Steve Turner | October 6, 1973, New Musical Express (Uk)
“I think I was the first British journalist to see him,” said London-based Steve Turner, who talked with Springsteen in Philadelphia in June 1973 for an article that appeared about four months later.
While Springsteen had already spent years performing in clubs in New York City and New Jersey, this was still quite early in the game. Bruce was just twenty-three at the time of the interview, and his debut album, the Dylan-influenced Greetings from Asbury Park, N.J., had been out for only six months. Sales had been unimpressive and while many reviews overflowed with praise, others mixed plaudits with putdowns. In Rolling Stone, for example, Lester Bangs called Springsteen “a bold new talent” but also described the singer’s vocals as “a disgruntled mushmouth sorta like Robbie Robertson on Quaaludes with Dylan barfing down the back of his neck” and implied that while the lyrics seemed clever, many of them “don’t even pretend to” make sense.
Turner wasn’t too impressed, either. Prior to his meeting with Springsteen, he told me, he was in New York, where he saw the recently released film Pat Garrett and Billy the Kid, which starred Dylan and featured his music. “I was disappointed that Dylan wasn’t doing what I thought he should be doing,” Turner said. “There hadn’t been a really good album from him since 1967 and I thought we’d lost him. A friend of mine, Mike O’Mahoney, was handling international publicity for CBS and he tried to sell me on the idea of Bruce Springsteen, who was apparently the ‘new Bob Dylan.’
“I didn’t want a new one, I wanted the old one, and I have to admit that the songs on Greetings from Asbury Park, N.J., irritated me because they seemed to self-consciously emulate
Dylan’s technique of rubbing nouns together (‘ragamuffin drummers,’ etc.). You didn’t get a new Dylan, I reasoned, by copying the old one.
“It was Mike [O’Mahoney] who took me down to Philadelphia to see Springsteen in action at the Spectrum,” Turner continued. “My clearest memory is not of the concert—where he supported Chicago and was not a big hit with its fans—but of this unassuming boy in the dressing room wearing a sleeveless T-shirt and his manager, Mike Appel, who seemed to do all the talking.”
Perhaps partly for that reason, Turner didn’t elicit many quotes from Springsteen. But there’s enough here to sense the strength of the artist’s early ambition, not to mention the way he affected some early backers, such as manager Appel and Columbia’s John Hammond, who had signed him to the label. —Ed.
* * *
“Randy Newman is great but he’s not touched. Joni Mitchell is great but she’s not touched. Bruce is touched . . . he’s a genius!” Manager Mike Appel is talking in the dressing rooms of the Spectrum stadium in Philadelphia. His artist, Bruce Springsteen, has just finished a forty-minute opening set and Chicago is tuning up in the room next door.
“When I first came across Bruce, it was by accident,” he says, “but when I heard him play I heard this voice saying to me, ‘superstar.’ I couldn’t believe it.
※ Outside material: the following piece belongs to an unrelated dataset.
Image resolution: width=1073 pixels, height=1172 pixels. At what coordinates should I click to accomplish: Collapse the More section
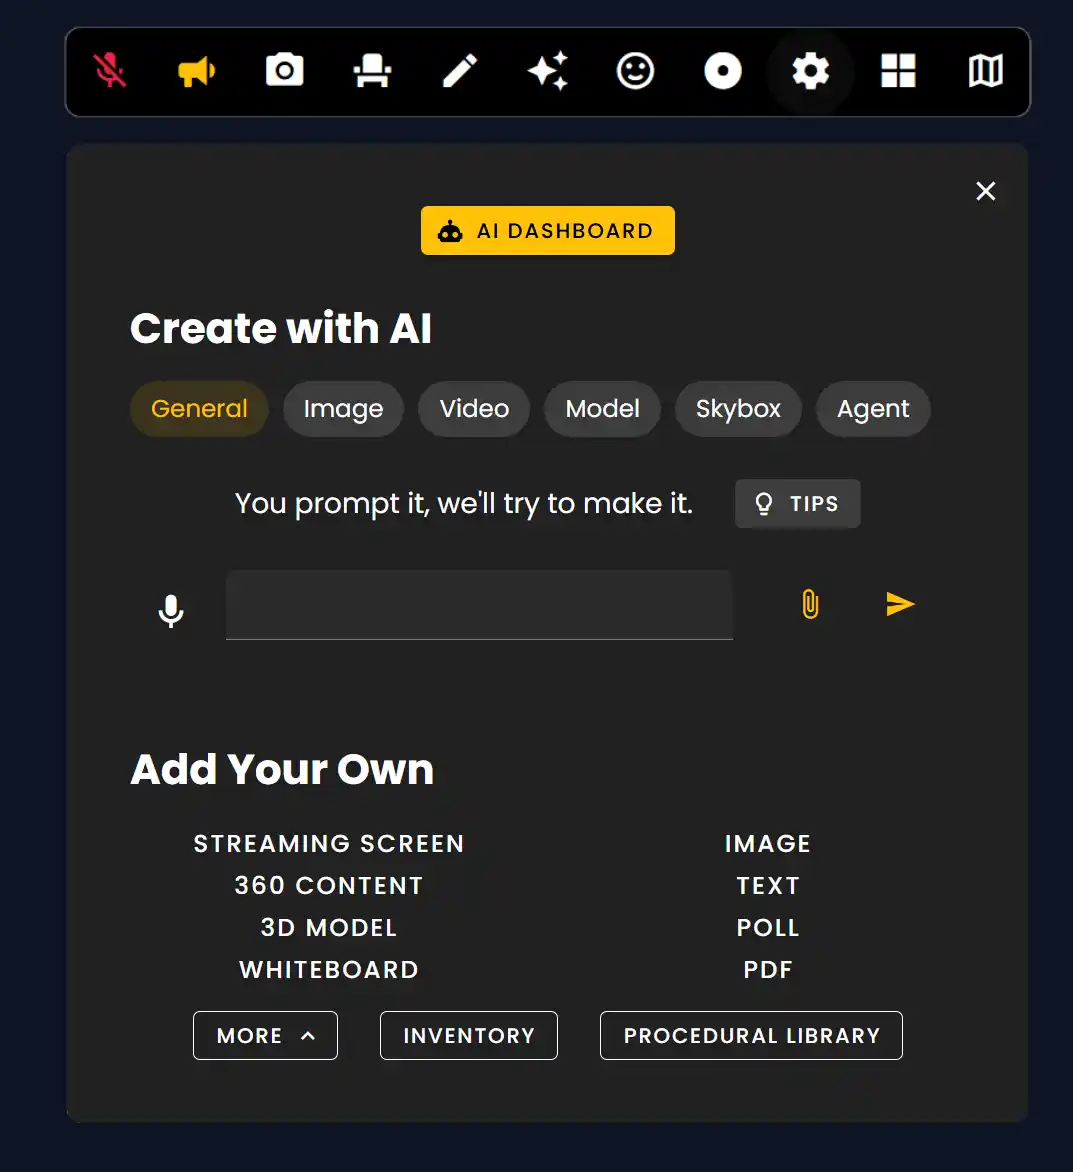[x=265, y=1035]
I’d never been that close to a superstar before.”
Not wanting to miss the chance of being Albert Grossman for the seventies, Appel took acetates of Springsteen straight to Columbia Records in New York. There he played them to John Hammond, the man who signed up Bob Dylan and Louis Armstrong and Bessie Smith and Billie Holiday and Tommy Dorsey and Woody Herman.
Also, they were played to then-president Clive Davis. According to Appel, they needed to hear only one track before signing him up. [Other interviews suggest that Hammond decided to sign Springsteen after seeing him perform, not after hearing the acetates. —Ed.]
Springsteen’s a hungry, scrawny-looking guy. There’s definitely some- thing very Dylany about his whole being, about his curly hair and his scrub beard . . . and, I must say it, about his songs. It’s a comparison a lot of people are going to draw because of the connections with Hammond, the looks, and the highly influenced style of writing.
By this time, the man himself must be regretting the resemblances because the surest way of killing a man these days is to liken him to the late Bob.
Too many people have been primed to walk into those boots only to find they didn’t fit. After all, no one wants “another” of anything we once had, because we still have the original in our collections.
The other fault with PBDs (Potential Bob Dylans) is that people choose them on looks and sound alone, thinking that’s what made BD into BD. It wasn’t. BD filled the psychological need of a generation. Where there isn’t a psychological need, there’ll be no BD or, indeed, no PBD.
The Beatles too came at just the right time in history and filled an await ing psychological vacuum. To think it was their music, or worse still their lyrics, that made them the phenomenon they were is to be totally naïve.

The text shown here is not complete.